- About this exercise
Please give the number of lines in the material below that contain "scrollbar", and provide nothing besides that number.

^^^^

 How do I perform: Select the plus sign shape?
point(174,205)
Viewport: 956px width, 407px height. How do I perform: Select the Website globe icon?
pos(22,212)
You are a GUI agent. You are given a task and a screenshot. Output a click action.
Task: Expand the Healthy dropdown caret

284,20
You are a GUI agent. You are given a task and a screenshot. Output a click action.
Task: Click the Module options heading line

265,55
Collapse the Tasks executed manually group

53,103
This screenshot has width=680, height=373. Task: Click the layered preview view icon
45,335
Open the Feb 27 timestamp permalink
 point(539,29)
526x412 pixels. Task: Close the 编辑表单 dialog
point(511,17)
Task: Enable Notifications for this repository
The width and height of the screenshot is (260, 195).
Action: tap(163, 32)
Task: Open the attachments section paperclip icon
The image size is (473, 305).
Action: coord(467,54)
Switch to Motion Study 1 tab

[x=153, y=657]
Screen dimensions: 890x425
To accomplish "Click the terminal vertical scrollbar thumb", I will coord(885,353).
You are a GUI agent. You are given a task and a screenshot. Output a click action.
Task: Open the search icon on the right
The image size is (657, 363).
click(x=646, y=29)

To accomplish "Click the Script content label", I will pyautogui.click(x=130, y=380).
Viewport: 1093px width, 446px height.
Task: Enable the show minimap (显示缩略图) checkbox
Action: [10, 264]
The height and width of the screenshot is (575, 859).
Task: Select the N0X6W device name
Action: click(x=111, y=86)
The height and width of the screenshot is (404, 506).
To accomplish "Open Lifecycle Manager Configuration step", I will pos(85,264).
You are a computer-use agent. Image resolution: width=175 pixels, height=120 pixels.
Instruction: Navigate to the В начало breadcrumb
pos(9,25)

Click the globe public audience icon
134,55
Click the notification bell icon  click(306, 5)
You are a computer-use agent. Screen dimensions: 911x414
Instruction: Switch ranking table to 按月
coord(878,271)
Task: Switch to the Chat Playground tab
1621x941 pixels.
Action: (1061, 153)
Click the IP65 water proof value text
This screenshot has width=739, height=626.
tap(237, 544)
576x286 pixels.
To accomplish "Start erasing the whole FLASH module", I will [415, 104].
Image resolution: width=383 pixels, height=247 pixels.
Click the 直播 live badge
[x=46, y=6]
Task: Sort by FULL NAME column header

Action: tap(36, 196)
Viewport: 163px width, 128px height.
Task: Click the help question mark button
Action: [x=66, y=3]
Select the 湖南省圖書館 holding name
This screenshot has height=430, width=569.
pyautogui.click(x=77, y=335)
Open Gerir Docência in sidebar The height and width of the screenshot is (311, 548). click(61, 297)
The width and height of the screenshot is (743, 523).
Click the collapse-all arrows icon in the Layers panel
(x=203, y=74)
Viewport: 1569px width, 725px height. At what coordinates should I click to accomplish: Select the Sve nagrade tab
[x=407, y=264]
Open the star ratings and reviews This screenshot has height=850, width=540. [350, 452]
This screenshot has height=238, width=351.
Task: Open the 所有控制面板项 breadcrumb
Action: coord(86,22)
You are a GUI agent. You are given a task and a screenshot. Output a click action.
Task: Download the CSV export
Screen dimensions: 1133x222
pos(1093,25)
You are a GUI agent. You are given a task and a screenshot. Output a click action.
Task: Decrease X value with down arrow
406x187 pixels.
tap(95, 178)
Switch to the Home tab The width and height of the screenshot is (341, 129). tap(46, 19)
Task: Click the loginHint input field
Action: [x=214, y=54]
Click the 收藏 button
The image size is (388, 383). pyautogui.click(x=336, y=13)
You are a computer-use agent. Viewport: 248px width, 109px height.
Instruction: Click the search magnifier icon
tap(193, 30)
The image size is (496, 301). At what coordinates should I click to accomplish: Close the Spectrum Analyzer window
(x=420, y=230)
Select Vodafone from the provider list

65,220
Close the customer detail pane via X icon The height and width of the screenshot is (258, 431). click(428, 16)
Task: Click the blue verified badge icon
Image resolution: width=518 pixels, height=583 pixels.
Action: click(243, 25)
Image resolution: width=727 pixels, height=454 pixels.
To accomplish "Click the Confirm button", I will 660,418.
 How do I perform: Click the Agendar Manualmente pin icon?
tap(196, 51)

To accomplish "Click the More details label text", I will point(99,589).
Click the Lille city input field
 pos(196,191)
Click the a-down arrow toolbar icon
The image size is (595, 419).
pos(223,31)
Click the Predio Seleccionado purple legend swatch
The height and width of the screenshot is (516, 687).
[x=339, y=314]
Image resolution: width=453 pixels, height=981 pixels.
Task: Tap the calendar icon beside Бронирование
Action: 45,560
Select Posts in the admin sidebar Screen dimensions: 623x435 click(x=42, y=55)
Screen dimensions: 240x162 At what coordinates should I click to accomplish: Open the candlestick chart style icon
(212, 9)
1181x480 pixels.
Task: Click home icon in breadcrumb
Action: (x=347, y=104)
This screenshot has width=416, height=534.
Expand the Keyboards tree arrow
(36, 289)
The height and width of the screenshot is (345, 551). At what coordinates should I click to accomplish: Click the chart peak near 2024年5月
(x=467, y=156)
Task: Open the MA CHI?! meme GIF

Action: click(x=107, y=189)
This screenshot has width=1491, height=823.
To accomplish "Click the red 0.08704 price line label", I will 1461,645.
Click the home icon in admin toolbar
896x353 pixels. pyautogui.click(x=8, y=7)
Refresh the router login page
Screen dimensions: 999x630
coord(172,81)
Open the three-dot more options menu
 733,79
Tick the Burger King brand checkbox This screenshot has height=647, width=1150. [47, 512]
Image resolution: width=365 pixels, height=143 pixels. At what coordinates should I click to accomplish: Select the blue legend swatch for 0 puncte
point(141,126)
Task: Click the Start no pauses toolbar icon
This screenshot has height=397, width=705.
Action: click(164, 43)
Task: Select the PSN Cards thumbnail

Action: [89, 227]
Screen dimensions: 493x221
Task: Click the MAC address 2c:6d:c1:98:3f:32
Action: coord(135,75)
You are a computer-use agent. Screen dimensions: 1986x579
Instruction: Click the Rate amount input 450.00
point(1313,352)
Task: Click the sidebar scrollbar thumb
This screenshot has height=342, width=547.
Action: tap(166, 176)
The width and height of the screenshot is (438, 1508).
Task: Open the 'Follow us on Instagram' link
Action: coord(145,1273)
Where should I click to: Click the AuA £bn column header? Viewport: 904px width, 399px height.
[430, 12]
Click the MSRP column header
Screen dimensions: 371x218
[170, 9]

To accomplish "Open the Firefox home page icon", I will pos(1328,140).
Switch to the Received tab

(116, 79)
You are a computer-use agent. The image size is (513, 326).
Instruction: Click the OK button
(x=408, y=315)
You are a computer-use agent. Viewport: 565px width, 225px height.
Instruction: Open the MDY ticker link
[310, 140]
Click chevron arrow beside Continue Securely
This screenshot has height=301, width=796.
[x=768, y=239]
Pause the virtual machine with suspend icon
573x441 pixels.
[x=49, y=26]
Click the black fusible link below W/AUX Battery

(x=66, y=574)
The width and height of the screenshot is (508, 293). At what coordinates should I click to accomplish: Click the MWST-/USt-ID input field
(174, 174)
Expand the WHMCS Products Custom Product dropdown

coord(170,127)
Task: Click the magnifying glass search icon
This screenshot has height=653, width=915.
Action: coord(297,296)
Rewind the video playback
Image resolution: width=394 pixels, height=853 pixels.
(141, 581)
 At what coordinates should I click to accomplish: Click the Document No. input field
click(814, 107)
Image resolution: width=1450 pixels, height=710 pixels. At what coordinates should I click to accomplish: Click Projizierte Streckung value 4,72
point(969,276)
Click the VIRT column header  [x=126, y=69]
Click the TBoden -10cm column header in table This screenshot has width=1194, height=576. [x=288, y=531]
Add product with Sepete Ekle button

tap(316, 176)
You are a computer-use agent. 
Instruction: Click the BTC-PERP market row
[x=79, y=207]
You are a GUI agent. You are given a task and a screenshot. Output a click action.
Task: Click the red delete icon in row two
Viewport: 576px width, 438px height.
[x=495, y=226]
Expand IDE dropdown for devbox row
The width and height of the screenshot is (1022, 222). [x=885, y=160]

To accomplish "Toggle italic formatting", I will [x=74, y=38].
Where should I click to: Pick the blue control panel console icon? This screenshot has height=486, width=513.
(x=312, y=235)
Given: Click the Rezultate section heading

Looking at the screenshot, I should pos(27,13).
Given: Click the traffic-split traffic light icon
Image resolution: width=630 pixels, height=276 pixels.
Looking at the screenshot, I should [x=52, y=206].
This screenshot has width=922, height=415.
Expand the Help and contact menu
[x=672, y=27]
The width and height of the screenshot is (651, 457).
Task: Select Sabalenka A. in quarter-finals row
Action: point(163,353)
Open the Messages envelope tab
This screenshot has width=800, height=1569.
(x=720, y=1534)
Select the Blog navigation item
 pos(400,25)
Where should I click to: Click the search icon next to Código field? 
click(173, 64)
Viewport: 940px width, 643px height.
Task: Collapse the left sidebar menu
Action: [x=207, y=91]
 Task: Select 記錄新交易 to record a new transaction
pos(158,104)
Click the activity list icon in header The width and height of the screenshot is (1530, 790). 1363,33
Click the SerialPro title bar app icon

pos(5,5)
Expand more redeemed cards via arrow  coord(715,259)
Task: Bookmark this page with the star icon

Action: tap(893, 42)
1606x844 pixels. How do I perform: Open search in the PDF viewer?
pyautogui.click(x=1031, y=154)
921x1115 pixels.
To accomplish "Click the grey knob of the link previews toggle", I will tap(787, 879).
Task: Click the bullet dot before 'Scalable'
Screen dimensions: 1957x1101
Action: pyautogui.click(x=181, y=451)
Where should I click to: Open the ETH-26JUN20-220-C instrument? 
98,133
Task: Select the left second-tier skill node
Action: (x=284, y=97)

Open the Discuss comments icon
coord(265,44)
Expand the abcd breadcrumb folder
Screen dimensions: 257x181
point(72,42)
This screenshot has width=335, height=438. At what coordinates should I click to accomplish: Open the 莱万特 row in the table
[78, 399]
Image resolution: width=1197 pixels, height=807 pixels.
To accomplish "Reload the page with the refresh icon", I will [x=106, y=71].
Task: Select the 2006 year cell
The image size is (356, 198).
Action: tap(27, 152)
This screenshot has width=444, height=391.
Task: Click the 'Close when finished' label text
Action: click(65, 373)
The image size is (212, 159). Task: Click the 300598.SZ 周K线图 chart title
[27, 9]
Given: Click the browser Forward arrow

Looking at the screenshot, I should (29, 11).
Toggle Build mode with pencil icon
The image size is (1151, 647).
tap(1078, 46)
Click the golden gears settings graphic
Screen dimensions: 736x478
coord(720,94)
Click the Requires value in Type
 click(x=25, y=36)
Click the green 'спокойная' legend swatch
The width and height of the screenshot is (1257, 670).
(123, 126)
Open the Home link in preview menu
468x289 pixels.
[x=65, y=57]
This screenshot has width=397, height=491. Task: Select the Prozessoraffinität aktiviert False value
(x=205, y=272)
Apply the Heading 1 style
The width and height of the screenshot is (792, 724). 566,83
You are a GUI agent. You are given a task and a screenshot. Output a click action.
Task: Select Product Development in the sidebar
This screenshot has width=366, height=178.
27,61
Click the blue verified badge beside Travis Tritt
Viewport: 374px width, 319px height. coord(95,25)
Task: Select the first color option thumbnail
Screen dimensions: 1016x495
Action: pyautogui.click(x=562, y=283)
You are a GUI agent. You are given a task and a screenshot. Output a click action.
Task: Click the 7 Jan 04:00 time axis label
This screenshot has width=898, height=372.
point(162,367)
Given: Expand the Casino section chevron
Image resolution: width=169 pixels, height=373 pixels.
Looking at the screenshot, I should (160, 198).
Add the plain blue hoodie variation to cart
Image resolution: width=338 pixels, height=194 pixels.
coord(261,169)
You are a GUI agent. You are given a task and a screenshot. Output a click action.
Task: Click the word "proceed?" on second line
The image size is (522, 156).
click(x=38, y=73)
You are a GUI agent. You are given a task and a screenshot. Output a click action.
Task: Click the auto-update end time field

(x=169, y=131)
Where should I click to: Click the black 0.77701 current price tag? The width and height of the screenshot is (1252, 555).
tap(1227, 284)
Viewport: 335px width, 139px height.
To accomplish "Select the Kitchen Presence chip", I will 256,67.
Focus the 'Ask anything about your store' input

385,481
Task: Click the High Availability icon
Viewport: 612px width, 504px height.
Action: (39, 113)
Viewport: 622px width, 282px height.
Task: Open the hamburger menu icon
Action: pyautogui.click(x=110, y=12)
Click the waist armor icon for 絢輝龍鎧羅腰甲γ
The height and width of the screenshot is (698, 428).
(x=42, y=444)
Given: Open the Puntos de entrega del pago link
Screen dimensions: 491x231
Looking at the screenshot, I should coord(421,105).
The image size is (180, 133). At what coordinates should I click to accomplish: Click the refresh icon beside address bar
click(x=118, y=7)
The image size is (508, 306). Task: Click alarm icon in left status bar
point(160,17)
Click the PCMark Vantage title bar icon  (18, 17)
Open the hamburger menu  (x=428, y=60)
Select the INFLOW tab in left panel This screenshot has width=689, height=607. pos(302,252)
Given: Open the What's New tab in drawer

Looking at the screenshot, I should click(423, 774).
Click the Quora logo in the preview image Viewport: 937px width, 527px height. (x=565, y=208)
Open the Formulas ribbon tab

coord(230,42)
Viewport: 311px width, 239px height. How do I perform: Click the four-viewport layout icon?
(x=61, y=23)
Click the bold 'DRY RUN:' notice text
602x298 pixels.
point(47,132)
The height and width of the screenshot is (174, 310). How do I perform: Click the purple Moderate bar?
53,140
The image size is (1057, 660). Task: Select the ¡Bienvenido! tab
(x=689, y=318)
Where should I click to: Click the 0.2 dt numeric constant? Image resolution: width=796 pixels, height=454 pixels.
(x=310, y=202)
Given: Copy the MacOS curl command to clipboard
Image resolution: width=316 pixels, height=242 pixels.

^^^^

- Answer section
2